■ Task to carry out
Go through the material line by line and copy each one with the word "help".

■ Data for the task
====================
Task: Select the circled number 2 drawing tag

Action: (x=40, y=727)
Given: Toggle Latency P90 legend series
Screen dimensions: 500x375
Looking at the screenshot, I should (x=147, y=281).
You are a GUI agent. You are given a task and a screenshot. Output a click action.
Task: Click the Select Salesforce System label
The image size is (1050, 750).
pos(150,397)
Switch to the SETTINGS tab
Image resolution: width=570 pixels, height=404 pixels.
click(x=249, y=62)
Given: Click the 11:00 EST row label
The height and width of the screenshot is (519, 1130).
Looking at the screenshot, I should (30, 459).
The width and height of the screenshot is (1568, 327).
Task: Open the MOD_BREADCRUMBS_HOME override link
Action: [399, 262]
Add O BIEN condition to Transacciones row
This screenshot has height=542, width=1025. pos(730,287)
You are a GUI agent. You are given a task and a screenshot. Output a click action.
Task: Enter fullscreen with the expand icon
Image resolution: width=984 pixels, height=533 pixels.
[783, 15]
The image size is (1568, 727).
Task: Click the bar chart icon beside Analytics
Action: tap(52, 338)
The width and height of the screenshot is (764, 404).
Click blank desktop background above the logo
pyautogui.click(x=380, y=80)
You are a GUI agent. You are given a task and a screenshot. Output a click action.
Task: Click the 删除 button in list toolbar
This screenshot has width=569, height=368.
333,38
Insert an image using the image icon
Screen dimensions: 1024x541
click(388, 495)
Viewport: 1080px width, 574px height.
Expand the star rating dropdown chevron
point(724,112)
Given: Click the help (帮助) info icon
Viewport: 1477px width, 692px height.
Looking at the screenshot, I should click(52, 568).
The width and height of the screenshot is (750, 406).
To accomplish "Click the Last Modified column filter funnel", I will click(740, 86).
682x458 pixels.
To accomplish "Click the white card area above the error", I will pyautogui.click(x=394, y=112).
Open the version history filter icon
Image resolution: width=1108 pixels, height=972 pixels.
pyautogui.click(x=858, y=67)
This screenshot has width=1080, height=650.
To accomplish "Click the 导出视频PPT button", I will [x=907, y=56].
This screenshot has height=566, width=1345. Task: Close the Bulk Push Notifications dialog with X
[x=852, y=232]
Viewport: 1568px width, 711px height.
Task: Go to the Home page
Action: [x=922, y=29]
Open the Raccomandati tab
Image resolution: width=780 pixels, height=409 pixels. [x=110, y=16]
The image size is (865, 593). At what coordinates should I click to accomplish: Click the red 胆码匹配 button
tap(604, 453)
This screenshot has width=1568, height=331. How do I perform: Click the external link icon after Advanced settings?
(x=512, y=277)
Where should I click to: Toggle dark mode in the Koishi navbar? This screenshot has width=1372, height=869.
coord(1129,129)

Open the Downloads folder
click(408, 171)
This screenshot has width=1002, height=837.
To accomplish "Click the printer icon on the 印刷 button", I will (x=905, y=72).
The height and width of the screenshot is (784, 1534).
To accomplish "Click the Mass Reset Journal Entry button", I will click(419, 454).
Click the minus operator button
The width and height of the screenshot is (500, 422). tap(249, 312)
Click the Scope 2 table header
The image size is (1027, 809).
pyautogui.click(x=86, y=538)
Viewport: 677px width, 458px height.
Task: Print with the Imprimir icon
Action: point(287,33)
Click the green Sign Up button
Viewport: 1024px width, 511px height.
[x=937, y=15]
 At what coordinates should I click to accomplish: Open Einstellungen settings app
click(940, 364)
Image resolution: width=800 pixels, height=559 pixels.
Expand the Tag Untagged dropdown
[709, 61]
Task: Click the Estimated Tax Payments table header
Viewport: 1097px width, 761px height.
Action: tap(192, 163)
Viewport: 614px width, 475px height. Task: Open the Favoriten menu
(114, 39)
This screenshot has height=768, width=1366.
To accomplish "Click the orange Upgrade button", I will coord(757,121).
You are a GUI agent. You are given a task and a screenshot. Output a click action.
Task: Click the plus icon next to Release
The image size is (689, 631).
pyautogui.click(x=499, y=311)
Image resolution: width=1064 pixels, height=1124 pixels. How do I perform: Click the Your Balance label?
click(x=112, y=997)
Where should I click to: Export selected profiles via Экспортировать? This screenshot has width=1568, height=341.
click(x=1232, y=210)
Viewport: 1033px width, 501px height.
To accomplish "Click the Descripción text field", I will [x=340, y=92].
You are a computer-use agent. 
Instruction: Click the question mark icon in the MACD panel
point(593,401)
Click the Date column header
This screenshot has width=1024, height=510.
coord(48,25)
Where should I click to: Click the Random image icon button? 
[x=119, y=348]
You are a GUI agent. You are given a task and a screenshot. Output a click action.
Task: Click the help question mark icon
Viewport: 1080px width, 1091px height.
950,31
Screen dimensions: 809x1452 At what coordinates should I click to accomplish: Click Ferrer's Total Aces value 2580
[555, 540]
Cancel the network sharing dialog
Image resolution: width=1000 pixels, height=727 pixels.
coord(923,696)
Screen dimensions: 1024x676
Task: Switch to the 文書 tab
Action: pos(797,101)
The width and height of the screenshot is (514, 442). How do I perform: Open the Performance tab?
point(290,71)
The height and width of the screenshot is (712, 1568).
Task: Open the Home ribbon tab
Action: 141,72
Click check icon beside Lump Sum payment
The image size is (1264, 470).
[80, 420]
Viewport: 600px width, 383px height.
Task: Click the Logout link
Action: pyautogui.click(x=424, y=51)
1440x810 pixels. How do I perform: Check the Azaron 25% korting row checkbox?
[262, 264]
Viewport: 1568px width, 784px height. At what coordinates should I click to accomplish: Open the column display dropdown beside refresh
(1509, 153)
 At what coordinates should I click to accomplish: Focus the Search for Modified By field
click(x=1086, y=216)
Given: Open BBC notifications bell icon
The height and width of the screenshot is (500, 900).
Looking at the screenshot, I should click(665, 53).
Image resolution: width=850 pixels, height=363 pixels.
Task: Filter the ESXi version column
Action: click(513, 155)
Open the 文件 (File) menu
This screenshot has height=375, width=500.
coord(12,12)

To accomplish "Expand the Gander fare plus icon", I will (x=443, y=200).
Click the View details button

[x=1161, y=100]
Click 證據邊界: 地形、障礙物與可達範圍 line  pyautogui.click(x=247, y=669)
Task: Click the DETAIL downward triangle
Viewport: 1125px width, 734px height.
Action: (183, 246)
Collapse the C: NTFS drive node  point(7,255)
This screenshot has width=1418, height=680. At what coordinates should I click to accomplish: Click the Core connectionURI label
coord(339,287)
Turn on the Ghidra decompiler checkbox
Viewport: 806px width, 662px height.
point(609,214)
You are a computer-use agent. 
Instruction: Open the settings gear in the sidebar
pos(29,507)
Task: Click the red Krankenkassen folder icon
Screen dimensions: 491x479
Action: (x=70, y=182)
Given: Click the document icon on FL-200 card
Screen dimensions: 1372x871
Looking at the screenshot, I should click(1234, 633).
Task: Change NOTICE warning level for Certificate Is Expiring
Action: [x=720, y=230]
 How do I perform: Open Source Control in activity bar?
====================
■ Reply
Given: Click the help (帮助) info icon
Task: Click the help question mark icon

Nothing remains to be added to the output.